• _WHAT THIS TASK INVOLVES_
Copy out the stretch of the listing from the line containing "This screenshot has width=521, height=494." through its end, requests included, and raise every coordinate in the answers by 150. Leave the pictures out.

• _DATA LISTING_
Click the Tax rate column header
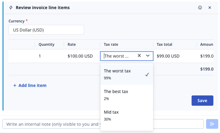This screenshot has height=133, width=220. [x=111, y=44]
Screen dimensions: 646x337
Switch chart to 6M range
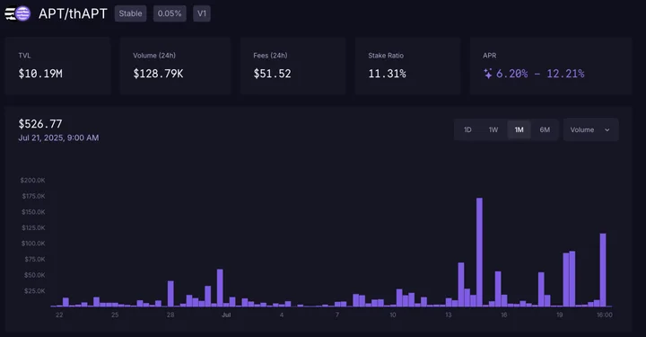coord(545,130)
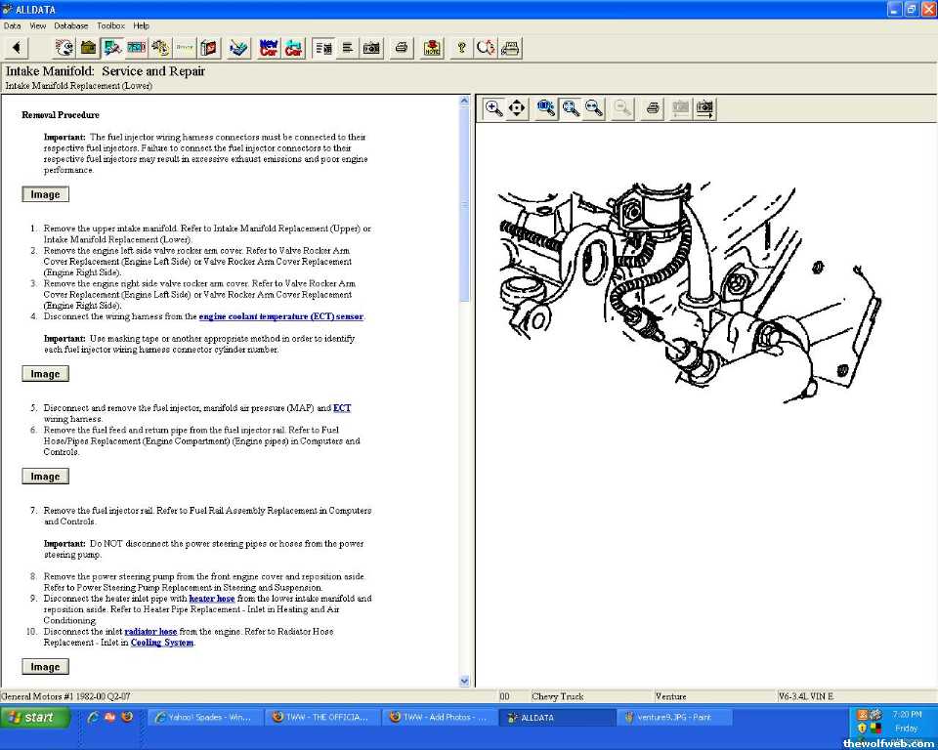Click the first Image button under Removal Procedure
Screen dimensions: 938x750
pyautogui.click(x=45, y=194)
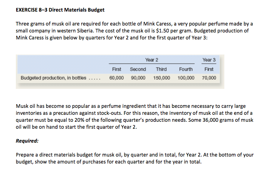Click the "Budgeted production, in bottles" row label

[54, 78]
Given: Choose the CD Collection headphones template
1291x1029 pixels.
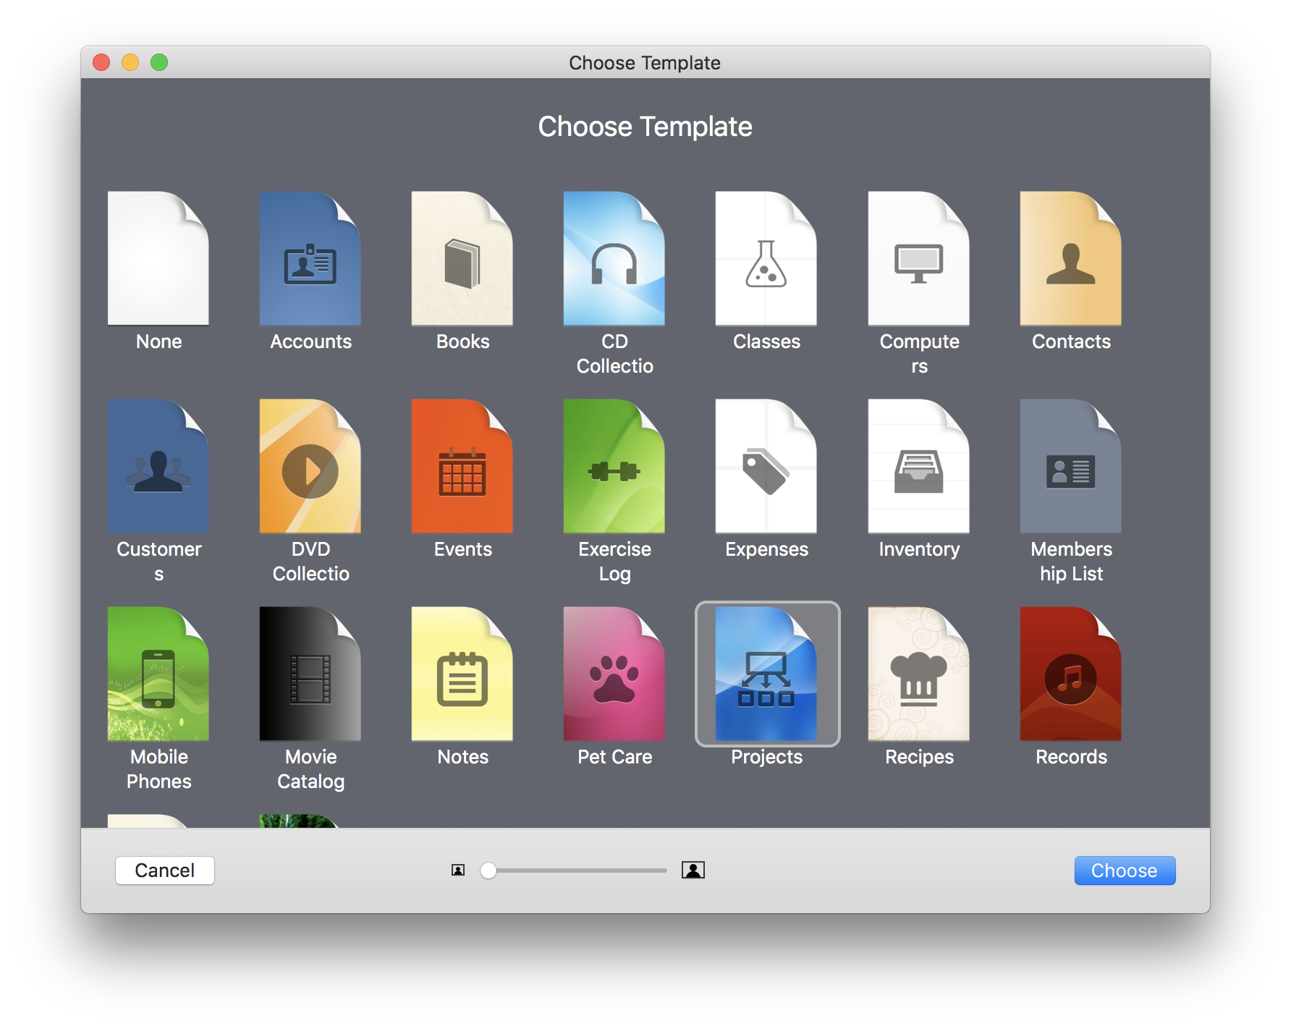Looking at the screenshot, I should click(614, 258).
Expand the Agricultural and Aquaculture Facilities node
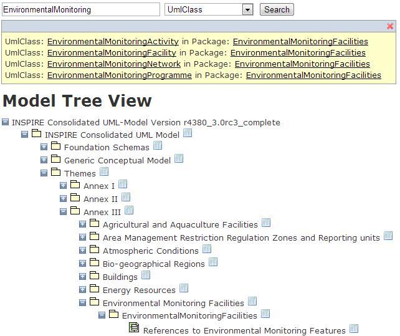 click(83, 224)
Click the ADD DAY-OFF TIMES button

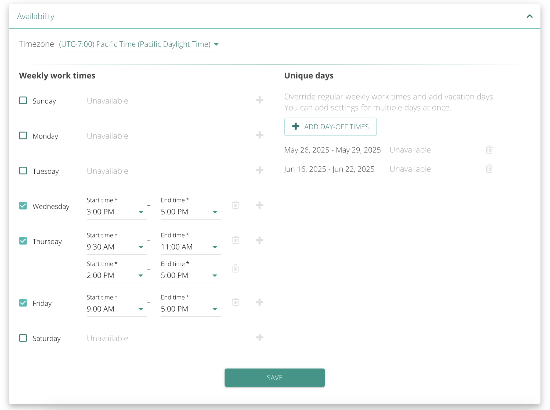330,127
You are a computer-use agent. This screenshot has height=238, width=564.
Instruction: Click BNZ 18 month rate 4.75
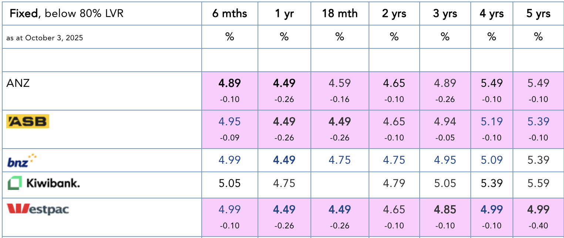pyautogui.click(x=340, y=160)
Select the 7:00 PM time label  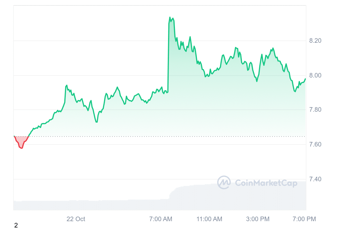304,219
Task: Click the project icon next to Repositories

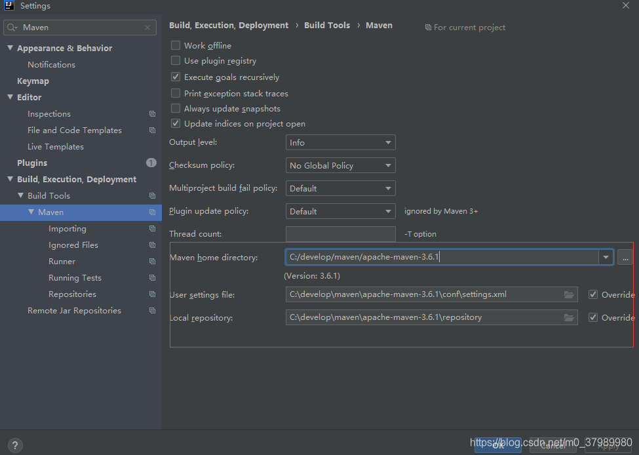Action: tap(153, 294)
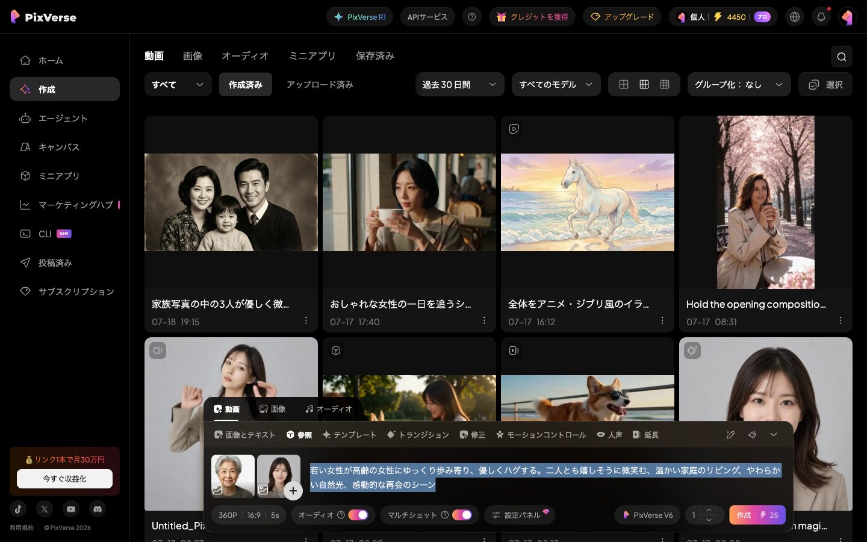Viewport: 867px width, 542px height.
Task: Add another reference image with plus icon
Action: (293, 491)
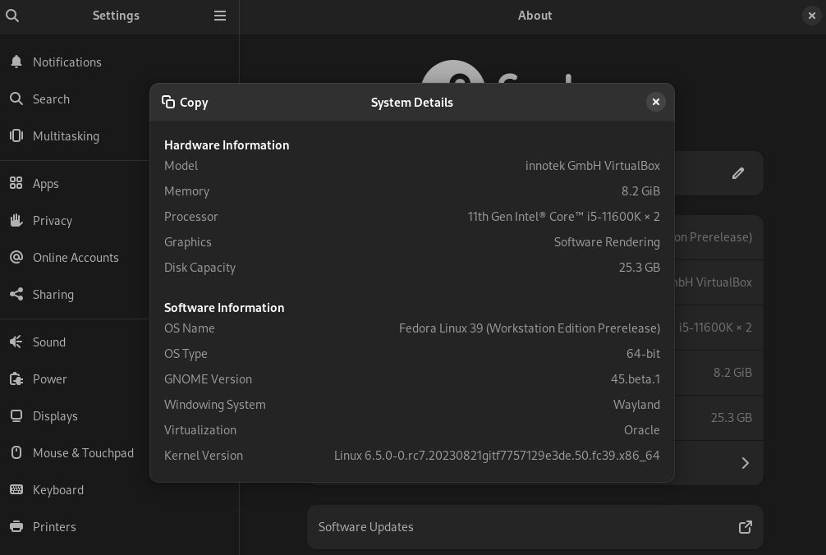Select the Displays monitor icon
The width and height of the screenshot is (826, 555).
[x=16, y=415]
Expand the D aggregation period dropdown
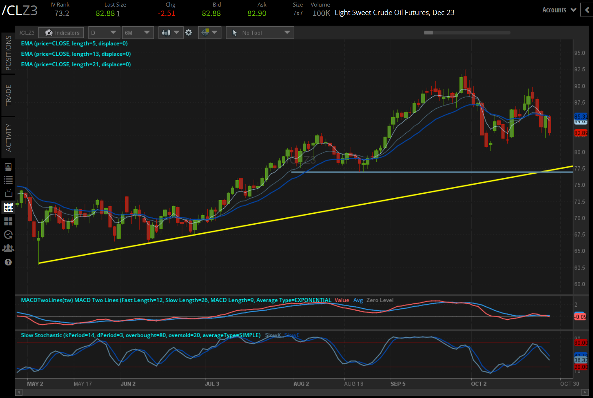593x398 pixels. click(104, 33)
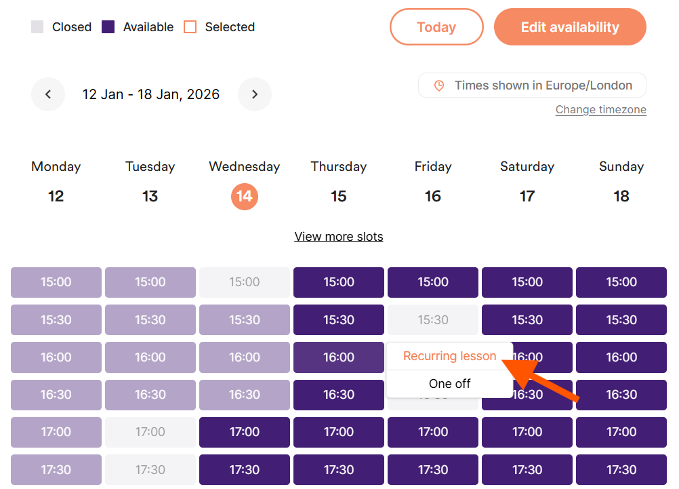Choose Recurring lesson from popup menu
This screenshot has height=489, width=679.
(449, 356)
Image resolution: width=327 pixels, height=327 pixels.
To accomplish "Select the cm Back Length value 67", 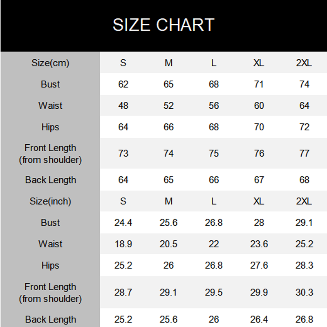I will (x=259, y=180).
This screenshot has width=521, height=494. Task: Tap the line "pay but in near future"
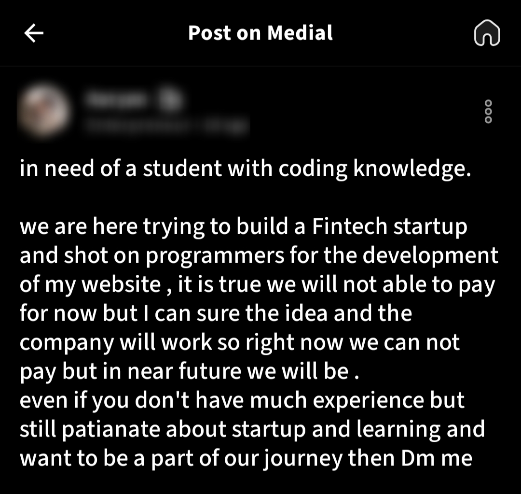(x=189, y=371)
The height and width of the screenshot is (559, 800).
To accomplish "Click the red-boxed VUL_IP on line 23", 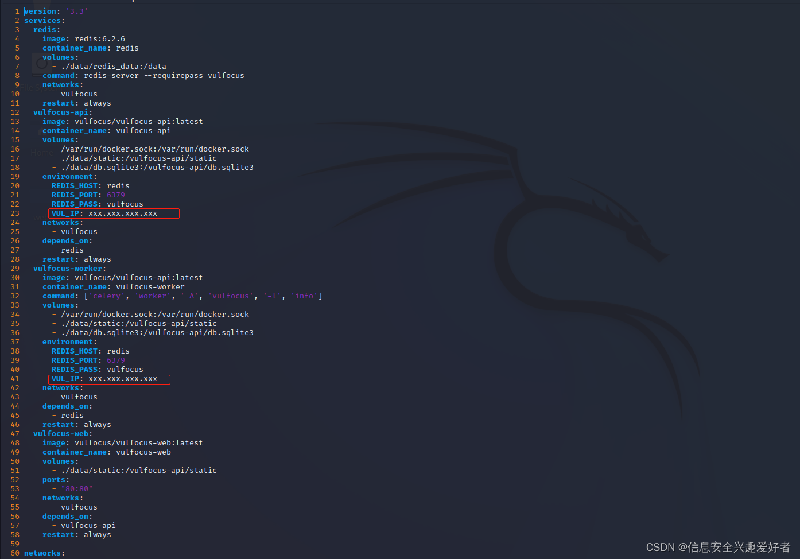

• _ANSWER FOR THE TASK_
This screenshot has width=521, height=494. Task: Tap the line "pay but in near future"
(x=339, y=521)
The height and width of the screenshot is (559, 800).
To accomplish "Click the red-boxed VUL_IP on line 23", 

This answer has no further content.